Cinematography is an elegant and desirable profession; it’s a real struggle to get into it. It is more difficult for women, because we’re a small percentage out there, and most of the crews we work with are male crews. So women have to empower themselves so they can be leaders, run a set, and work with men collectively. I don’t think women get that from an early age.
(Zoe Dirse)
Learning on the Job
Today, almost anyone who can beg, borrow, buy, or steal a camera can learn how to operate it up to a point, given sufficient determination, with or without formal training. “The lower cost of high quality camera choices has made cameras, videos, and photography a huge part of our lives,” Jendra Jarnagin observes, “and a major component of how everyone communicates, whether they are a professional or not.” It has also made it easier for people to teach themselves how to use a camera.
You can experiment and immediately see the results and learn from your failures. I grew up shooting film; it was expensive to experiment, so the learning curve was much slower. Now you can just mess around with your frame rates and shutter speeds and play it back on the spot and adjust accordingly. It can make for more bold techniques because you aren’t afraid of failure.
How does one become a professional? There were obviously no film schools in the 1890s when public screenings of films began around the world. Early equipment was simple; learning the basics wasn’t an obstacle, yet women rarely operated the camera in cinema’s early decades. Among the exceptions, though, are Margery Ordway, who worked in 1916 as a “regular, professional, licensed, union crank-turner” for the Hollywood feature Her Father’s Son (William Desmond Taylor); its DP, Howard Scott, was a founding member of the Society of Cinematographers (“This is the New Fall Style”). Elsewhere during the 1920s Louise Lowell was also claimed as “the first and only camera-maid in the world”; she studied aviation and became an aerial camerawoman for Fox Movietone News (“The First Camera-Maid”).

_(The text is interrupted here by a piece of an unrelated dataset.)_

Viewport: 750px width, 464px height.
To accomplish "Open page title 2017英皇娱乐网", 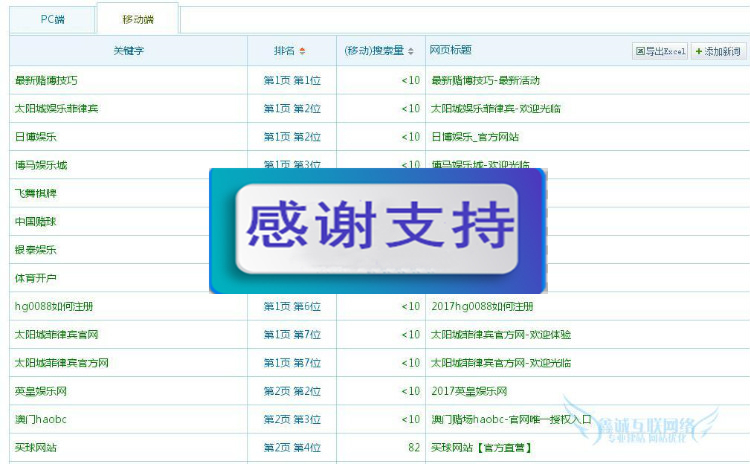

Around the world, most camerapeople learned on the job until relatively recently. Academy Award-winner Haskell Wexler, ASC, didn’t go to film school, but having a little mentoring made a big difference professionally. Wexler had shot 16mm family movies: “Not only shot them, but cut them, and put titles on them and all that stuff.” When he first started shooting, he learned by trial and error, and began shooting film for pay around 1947. Working professionally as an assistant in Chicago, Wexler was offered a job to shoot with a Mitchell Camera.
Figure 2: Louise Lowell, Fox News.
They asked me, “Can you shoot with a Mitchell?” I said, “Yes.” “Do you know macro photography?” I said, “Of course.” So I went to the library and read up on what macro photography meant. Val O’Malley, who worked at Wilding Studios, said, “I’ll help you. This is how you thread a Mitchell, a standard Mitchell.” He spent a couple of hours with me, and I got the job. I’ll never forget Val O’Malley.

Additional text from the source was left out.